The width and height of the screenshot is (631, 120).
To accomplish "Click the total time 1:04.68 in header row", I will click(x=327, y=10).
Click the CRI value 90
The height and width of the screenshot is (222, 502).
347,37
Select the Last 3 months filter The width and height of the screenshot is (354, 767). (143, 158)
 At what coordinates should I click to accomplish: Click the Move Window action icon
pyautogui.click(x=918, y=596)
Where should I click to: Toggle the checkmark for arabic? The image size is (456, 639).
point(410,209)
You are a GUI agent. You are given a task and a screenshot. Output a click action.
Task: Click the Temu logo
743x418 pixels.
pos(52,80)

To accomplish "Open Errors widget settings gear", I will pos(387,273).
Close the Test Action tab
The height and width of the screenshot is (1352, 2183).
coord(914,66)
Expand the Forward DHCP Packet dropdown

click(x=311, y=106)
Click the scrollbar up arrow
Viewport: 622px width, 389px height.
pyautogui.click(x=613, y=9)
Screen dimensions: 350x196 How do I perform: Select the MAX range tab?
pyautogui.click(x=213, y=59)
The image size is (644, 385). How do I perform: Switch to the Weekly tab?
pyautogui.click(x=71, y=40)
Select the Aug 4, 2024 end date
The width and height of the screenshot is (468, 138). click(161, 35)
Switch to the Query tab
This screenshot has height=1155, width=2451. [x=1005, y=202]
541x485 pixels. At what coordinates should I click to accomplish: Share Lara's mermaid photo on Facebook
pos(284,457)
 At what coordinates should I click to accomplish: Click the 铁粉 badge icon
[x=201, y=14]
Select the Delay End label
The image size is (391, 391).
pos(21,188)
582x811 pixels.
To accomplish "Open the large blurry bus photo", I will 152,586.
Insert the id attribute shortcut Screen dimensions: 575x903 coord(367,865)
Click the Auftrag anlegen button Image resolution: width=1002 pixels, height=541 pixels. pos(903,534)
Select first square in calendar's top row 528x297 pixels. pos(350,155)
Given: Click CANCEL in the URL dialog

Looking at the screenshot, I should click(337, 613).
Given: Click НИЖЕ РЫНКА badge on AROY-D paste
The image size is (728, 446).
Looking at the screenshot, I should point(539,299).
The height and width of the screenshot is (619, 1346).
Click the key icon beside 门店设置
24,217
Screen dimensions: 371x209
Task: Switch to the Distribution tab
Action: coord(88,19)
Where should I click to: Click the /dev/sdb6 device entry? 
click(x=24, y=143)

给定题目
逐字重复上方全部条目，不作任何改动。

本题解答
The width and height of the screenshot is (631, 120).
To accomplish "Click the total time 1:04.68 in header row", I will click(x=327, y=10).
Click the CRI value 90
The height and width of the screenshot is (222, 502).
347,37
Select the Last 3 months filter The width and height of the screenshot is (354, 767). (143, 158)
 At what coordinates should I click to accomplish: Click the Move Window action icon
pyautogui.click(x=918, y=596)
Where should I click to: Toggle the checkmark for arabic? The image size is (456, 639).
point(410,209)
You are a GUI agent. You are given a task and a screenshot. Output a click action.
Task: Click the Temu logo
743x418 pixels.
pos(52,80)

To accomplish "Open Errors widget settings gear", I will pos(387,273).
Close the Test Action tab
The height and width of the screenshot is (1352, 2183).
coord(914,66)
Expand the Forward DHCP Packet dropdown

click(x=311, y=106)
Click the scrollbar up arrow
Viewport: 622px width, 389px height.
pyautogui.click(x=613, y=9)
Screen dimensions: 350x196 How do I perform: Select the MAX range tab?
pyautogui.click(x=213, y=59)
The image size is (644, 385). How do I perform: Switch to the Weekly tab?
pyautogui.click(x=71, y=40)
Select the Aug 4, 2024 end date
The width and height of the screenshot is (468, 138). click(161, 35)
Switch to the Query tab
This screenshot has height=1155, width=2451. [x=1005, y=202]
541x485 pixels. At what coordinates should I click to accomplish: Share Lara's mermaid photo on Facebook
pos(284,457)
 At what coordinates should I click to accomplish: Click the 铁粉 badge icon
[x=201, y=14]
Select the Delay End label
The image size is (391, 391).
pos(21,188)
582x811 pixels.
To accomplish "Open the large blurry bus photo", I will 152,586.
Insert the id attribute shortcut Screen dimensions: 575x903 coord(367,865)
Click the Auftrag anlegen button Image resolution: width=1002 pixels, height=541 pixels. pos(903,534)
Select first square in calendar's top row 528x297 pixels. pos(350,155)
Given: Click CANCEL in the URL dialog

Looking at the screenshot, I should click(337, 613).
Given: Click НИЖЕ РЫНКА badge on AROY-D paste
The image size is (728, 446).
Looking at the screenshot, I should point(539,299).
The height and width of the screenshot is (619, 1346).
Click the key icon beside 门店设置
24,217
Screen dimensions: 371x209
Task: Switch to the Distribution tab
Action: coord(88,19)
Where should I click to: Click the /dev/sdb6 device entry? 
click(x=24, y=143)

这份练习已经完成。